Boost logo

Boost :

From: krempp_at_[hidden]
Date: 2000-11-09 20:11:46


--- In boost_at_[hidden], Beman Dawes <beman_at_e...> wrote:
> Samuel,
>
> Have you looked at http://www.egroups.com/files/boost/persistence/
by Jens
> Maurer?

argh..
I had not noticed persistence in my exploration of the Files sections
in search of things that would interest me..
Now I just had a look at it.
It seems to aim at the same goal as what I had in mind with pickle.
with some differences..

>Several of us have been hoping that Jens will restart his
development
>effort when he gets back from vacation in a few days.

humm.. persistence files are dated June 2000. Impressive vacations..
What kind of job does he have ? maybe it's not too late for me to take
the right career directions... ;-)

I also dicovered the few (4) messages in the list about
persistence. including the one with this link
http://x42.deja.com/getdoc.xp?AN=577017164&CONTEXT=952360117.1170735127&hit=
num=0
which also brings good ideas.
Did anybody get more details on its approach ? I like the fact that
you just describe what are the members, not implement write + load ..
(it only doubles the code, but..)
And also GetName() being specifiable instead of always relying on RTTI
names , is similar to what I considered.
[ Dumping the mangled typeid(T).name() is unreadable...]

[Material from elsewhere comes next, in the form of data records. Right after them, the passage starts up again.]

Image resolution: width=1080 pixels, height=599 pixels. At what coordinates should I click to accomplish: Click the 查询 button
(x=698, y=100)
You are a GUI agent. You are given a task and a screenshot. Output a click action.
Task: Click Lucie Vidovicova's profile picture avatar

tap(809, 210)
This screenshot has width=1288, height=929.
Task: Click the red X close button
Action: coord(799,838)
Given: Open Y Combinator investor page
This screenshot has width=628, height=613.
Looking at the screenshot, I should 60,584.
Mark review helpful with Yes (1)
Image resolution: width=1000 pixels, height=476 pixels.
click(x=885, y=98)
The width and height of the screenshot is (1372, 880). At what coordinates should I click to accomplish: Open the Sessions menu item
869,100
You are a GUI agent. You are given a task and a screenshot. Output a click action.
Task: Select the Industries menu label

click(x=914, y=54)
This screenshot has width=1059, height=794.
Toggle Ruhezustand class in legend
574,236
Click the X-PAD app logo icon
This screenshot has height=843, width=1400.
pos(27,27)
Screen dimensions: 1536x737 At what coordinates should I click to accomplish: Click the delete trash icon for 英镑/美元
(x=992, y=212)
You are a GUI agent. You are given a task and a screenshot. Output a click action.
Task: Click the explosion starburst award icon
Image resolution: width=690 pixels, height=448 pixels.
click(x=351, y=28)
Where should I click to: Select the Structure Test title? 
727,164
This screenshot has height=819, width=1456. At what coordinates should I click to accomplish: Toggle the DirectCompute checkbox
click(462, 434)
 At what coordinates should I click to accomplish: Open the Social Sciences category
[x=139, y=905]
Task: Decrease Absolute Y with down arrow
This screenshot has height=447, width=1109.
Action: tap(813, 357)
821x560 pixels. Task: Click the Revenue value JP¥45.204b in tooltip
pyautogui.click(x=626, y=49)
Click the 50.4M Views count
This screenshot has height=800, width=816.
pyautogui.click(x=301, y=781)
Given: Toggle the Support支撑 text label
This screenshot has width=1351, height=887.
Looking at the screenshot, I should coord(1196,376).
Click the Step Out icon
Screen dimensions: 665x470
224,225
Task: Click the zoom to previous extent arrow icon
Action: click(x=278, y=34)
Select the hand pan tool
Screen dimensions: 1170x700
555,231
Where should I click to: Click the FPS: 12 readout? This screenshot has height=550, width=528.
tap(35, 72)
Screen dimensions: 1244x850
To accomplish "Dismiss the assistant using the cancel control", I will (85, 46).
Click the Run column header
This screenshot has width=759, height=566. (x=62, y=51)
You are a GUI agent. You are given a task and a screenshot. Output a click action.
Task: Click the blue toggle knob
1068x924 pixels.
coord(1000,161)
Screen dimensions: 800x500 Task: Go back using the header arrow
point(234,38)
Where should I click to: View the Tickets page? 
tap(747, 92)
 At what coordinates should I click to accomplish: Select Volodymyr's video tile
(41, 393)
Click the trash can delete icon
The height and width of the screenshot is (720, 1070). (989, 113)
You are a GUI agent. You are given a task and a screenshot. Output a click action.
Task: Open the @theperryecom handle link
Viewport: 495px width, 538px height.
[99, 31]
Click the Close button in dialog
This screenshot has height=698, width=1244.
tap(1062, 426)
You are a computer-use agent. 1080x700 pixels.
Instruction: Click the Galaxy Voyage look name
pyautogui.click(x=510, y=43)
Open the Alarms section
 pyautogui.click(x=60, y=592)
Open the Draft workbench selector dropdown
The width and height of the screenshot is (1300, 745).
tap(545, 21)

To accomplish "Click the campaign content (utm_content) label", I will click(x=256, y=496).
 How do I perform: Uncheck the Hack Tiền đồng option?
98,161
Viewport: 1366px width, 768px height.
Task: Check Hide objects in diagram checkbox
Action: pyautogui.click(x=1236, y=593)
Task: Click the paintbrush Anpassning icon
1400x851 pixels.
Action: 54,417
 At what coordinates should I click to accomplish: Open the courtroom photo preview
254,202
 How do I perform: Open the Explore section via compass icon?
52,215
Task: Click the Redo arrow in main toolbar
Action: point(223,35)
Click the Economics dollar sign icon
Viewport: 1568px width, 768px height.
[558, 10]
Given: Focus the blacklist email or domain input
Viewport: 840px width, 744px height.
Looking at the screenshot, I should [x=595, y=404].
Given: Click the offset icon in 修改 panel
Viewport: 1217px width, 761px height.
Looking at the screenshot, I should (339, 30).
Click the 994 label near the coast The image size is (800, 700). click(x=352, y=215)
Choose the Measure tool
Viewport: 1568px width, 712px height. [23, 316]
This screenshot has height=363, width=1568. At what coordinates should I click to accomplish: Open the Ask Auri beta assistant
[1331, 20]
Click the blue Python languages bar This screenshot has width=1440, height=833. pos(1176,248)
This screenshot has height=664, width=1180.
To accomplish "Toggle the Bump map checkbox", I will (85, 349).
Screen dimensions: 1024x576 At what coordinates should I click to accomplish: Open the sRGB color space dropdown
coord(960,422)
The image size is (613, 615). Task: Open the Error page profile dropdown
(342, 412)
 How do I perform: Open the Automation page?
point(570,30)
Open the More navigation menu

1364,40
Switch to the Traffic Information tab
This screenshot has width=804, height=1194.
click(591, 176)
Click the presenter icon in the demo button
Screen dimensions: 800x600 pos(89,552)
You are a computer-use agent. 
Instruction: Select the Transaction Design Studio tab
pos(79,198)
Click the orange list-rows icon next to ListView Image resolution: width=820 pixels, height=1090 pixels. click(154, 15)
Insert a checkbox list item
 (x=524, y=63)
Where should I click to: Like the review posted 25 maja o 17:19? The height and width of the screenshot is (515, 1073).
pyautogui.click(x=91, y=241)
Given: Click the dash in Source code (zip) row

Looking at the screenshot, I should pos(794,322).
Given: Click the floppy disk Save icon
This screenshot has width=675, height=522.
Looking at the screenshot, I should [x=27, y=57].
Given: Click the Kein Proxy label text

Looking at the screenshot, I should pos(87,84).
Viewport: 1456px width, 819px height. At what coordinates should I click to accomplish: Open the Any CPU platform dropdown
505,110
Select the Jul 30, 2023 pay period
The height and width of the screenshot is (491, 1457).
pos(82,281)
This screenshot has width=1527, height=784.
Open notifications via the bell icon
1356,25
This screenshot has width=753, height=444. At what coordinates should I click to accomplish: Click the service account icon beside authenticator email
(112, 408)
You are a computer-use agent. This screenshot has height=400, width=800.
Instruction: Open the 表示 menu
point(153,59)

BTW, why printing type name only when writing to file ? it is always a
very valuable information about the written object.
shift_writer should do it by default..

Here are the first critics I could thought of :

1_ Persistence lacks nesting of data within convenient block markers.
 saving a vector<vector<float> > creates output unreadable by human
without nesting.
Maybe human readability is not a concern for save_file.
But I take it as a primary goal..
OTOH, implementing a full XML-like nesting system might be too verbose
in some situations.
But we may find a way to specify the desired level of decoration.
Maybe through a template parameter class 'Decorater' ? It would hold
methods for the different occasions when printing additional
'human-helpers' characters makes sense
eg :
-iteration in a container.
  nth iteration could print '#n'
-begin/end of a container
 could print { and },
 or XML-like "</"+description_name()+">.
maybe some "\n" from time to time..

  And then it would also need to indicate how to skip those additional
characters, when reading, by methods called at the same occasions.
Maybe it sounds unclear, but in my mind it is quite precise..

2_
prevention of locale problems resumes to
      if(std::isprint(*it))
so, ok, the shift_writer wont send characters that are unprintable
according to the current locale (which can differ from the stream's
locale, BTW..) to the stream.

But it is drastically too strict.
Since you only deal with normal chars, there must be a better way to
output chars like "Arthur est bête" without stupidly translating ê
into octal code.
 If the writer writes to a file, all chars can be saved without
problems.
getting rid of this if(isprint(*it)) is the best thing to do.
(let the program used to view the dumped file decide what is
printable, he will know much more than C++'s current implementations)

in fact, replacing "John Doe" by "bête"
wonderfully results in core dump.. (g++ version 2.97 20001103,
stdc++-v3)
data.txt shows that ê gets mistakenly translated in :
"\37777777752" (wonder how this can be the octal code for the
value of ê..)
So the database["bête"].cars(..) throws.
Replacing isprint by true works beautifully, of course, and gives
a much prettier data.txt.
In most cases I think I would prefer writer to send each char as is,
[when not overlapping on parsing symbols]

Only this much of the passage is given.